[Available records]:
%%
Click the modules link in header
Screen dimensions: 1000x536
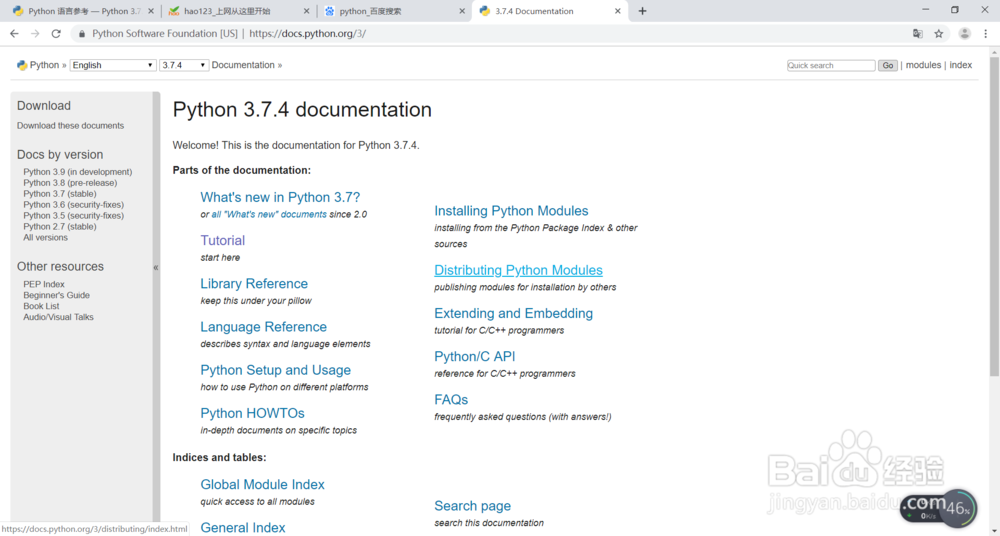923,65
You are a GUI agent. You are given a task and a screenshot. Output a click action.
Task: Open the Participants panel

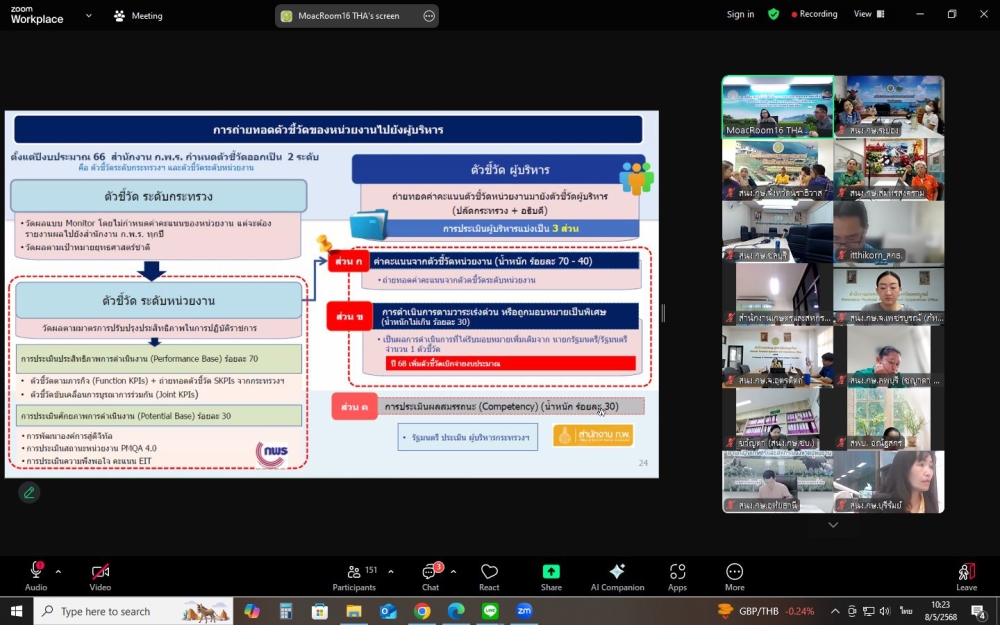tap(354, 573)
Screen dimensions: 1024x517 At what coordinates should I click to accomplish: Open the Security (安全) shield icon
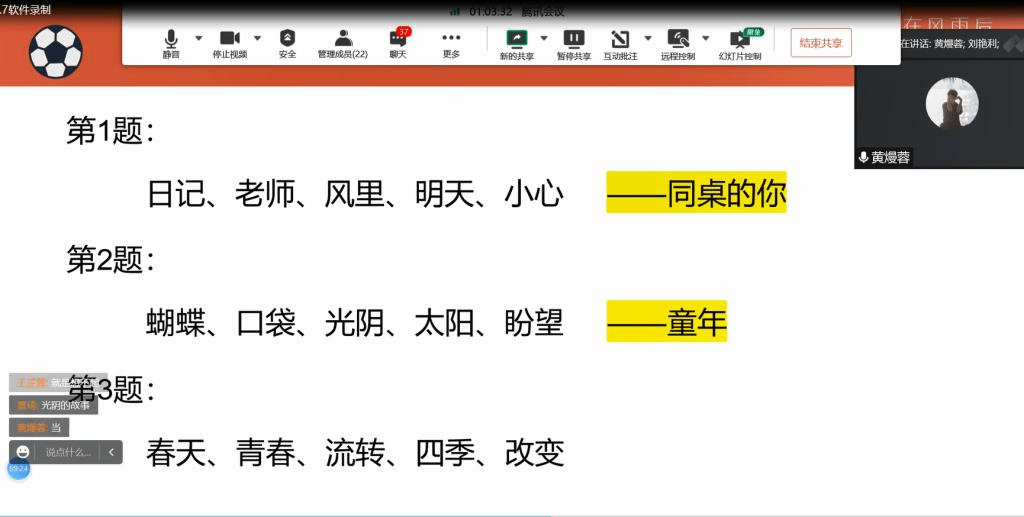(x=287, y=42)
%%
[Instructions for the task]:
What you return should be the whole listing, word for word, without its pictures.

[Response]:
Click the modules link in header
Screen dimensions: 1000x536
923,65
You are a GUI agent. You are given a task and a screenshot. Output a click action.
Task: Open the Participants panel

tap(354, 573)
Screen dimensions: 1024x517 At what coordinates should I click to accomplish: Open the Security (安全) shield icon
(x=287, y=42)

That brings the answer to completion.